• **TASKS TO COMPLETE**
1 – Summarize the notes on the mode of action of enzymes in two sentences.
2 – Write the next part of the notes on the mode of action of enzymes, starting after the final point listed.

** Opening EXTRACTED TEXT block **

H1 Biology and H2 Biology

Describe the Mode of Action of Enzymes

Notes from the video ‘H2 Biology Tuition: Mode of Action of Enzymes’:


In this Biology tutorial, we would learn about the mode of action of enzymes.

Enzymes have a specific active site which is complementary in conformation and charge to the substrate. Effective collisions between enzyme and substrate form a temporary enzyme-substrate complex.


Enzyme-substrate complexes

Enzyme-substrate complexes are held together by weak interactions such as hydrogen bonds, ionic bonds, and hydrophobic interactions.
Based on the lock-and-key hypothesis, enzyme is the lock and substrate is the key.
Based on the induced fit hypothesis, the substrate induces a change in shape in the enzyme’s active site such that the active site is a more precise fit for the substrate for effective catalysis.


Enzymes lower the activation energy barrier by:
A. Aligning substrates next to each other in the active site to increase the chances of the reaction occurring.

** Closing EXTRACTED TEXT block **
** Opening SUPPLIED DATA block **

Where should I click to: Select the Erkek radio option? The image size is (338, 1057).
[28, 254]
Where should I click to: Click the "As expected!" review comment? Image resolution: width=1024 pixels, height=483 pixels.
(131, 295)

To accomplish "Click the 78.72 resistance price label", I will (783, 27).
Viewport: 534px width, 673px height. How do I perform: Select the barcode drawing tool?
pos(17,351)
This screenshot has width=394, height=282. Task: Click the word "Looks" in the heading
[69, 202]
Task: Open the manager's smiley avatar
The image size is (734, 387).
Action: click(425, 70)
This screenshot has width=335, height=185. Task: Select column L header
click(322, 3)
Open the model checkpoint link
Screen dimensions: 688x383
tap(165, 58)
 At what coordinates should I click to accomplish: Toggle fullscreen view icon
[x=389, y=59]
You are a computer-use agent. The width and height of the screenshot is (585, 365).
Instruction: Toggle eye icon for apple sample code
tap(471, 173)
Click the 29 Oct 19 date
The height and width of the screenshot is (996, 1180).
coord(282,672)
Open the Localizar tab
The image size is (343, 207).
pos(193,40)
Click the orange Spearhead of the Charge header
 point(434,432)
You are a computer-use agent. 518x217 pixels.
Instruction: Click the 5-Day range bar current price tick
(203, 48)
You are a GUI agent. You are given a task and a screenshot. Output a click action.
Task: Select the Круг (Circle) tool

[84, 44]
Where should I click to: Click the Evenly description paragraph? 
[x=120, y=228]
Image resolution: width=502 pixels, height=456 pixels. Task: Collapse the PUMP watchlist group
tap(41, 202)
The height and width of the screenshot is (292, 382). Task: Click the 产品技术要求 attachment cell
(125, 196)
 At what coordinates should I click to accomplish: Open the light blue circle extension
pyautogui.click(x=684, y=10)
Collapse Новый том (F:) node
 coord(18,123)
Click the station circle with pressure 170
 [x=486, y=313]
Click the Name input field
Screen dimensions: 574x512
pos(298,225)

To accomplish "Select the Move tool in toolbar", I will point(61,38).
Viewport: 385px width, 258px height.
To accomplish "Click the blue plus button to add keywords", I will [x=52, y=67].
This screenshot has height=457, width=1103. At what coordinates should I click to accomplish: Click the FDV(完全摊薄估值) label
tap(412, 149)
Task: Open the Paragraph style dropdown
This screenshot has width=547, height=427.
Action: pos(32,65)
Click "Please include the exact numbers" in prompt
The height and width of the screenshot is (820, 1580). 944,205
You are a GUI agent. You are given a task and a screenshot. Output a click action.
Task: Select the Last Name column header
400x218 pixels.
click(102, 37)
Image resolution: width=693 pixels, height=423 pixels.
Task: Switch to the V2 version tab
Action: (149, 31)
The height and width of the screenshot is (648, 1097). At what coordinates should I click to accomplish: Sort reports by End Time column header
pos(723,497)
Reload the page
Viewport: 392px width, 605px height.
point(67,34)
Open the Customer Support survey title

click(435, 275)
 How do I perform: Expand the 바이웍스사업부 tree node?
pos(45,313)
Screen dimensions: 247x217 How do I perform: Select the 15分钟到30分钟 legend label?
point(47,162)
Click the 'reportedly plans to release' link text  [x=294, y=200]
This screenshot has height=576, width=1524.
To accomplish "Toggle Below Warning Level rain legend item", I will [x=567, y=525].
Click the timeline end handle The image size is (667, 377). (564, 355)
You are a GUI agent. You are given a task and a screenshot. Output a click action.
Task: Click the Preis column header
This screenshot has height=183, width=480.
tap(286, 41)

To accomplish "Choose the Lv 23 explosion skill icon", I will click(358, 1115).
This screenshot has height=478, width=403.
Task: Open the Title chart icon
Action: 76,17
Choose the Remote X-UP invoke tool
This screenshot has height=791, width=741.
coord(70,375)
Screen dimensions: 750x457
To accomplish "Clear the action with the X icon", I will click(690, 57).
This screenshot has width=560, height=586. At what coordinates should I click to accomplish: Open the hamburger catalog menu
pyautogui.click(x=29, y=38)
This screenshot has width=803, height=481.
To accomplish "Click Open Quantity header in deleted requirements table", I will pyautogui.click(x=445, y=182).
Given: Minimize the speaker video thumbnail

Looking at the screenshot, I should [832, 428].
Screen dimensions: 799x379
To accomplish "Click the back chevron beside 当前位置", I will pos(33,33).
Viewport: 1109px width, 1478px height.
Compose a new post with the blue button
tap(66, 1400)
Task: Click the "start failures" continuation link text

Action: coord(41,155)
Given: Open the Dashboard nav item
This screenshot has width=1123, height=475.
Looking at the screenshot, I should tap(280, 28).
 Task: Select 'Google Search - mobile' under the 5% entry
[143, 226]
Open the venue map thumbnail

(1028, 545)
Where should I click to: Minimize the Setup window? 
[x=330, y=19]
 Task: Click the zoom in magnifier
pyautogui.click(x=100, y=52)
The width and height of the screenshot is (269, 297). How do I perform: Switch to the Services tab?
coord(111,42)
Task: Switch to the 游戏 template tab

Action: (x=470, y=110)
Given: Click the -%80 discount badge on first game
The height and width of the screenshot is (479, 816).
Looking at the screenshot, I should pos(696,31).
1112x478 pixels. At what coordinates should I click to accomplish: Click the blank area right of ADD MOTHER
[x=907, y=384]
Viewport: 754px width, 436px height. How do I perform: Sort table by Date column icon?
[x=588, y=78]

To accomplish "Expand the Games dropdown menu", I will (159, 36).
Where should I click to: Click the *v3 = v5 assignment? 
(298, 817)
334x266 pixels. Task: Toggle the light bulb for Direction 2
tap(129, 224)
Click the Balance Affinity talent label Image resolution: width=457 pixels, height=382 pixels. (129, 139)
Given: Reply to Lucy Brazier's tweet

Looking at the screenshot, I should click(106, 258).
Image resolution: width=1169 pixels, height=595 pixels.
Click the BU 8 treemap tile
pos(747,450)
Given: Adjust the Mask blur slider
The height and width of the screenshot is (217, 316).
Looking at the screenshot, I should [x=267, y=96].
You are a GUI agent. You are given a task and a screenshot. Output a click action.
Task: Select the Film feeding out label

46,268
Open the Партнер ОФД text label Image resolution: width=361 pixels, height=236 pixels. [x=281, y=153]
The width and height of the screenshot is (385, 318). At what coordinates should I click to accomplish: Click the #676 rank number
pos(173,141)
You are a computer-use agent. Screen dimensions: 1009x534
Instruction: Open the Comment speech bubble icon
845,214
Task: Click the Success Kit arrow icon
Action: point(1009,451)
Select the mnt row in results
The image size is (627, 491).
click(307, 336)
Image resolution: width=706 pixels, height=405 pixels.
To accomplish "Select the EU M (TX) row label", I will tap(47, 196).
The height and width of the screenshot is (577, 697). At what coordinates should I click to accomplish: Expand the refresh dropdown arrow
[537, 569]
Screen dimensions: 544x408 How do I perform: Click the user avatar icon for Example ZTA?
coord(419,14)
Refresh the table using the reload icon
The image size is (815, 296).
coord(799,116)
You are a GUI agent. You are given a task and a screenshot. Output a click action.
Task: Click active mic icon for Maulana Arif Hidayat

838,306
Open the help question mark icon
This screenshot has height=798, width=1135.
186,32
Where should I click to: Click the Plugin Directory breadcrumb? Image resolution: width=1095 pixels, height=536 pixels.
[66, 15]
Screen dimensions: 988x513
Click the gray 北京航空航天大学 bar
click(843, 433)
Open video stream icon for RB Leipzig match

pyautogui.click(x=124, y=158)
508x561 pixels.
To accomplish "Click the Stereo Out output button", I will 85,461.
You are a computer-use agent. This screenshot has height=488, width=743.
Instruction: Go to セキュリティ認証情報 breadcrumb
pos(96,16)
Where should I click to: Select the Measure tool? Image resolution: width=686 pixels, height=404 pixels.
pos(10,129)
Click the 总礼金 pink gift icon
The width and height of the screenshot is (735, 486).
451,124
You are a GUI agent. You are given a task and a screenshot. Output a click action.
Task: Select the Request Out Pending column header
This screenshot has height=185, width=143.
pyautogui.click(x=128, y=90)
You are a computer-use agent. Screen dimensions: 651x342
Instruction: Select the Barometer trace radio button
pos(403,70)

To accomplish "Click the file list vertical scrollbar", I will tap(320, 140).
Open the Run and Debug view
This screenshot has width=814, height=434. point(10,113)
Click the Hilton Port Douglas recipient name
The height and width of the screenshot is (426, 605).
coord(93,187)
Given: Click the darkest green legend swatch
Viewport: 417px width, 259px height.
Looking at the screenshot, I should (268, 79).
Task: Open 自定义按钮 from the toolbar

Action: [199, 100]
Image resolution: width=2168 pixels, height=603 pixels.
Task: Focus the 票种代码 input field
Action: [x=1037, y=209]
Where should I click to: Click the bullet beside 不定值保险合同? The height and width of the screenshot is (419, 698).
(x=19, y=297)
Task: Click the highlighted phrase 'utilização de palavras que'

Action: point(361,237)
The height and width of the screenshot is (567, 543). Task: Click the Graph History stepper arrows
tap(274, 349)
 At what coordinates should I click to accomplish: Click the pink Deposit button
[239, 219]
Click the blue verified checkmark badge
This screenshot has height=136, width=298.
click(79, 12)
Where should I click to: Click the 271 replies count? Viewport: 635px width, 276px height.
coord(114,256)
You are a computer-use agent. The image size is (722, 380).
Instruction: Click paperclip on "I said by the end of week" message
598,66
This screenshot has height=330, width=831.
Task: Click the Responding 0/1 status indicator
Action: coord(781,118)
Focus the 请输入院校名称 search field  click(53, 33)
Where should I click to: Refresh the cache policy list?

** Closing SUPPLIED DATA block **

• **RESULTS FOR THE EXERCISE**
1 – Enzymes have a specific active site that is complementary in conformation and charge to the substrate, and effective collisions between enzyme and substrate form a temporary enzyme-substrate complex held together by weak interactions such as hydrogen bonds, ionic bonds, and hydrophobic interactions. The complex is described by the lock-and-key hypothesis and the induced fit hypothesis, and enzymes lower the activation energy barrier, for instance by aligning substrates next to each other in the active site.

2 –
B. Causing strains on the bonds in the substrate to be broken as they bind to the active site.
C. Orientating the substrates such that their bonds are exposed to chemical attack
D. Providing a favorable microenvironment
E. Participating directly in catalysis with R groups of amino acid residues in acid-­‐base catalysis.
This increases the proportion of substrate molecules with energy greater than the activation energy which allows the reaction to proceed faster than an uncatalysed reaction.


The products of the reaction no longer fit the active site and are released; the enzyme remains unchanged and can be used again.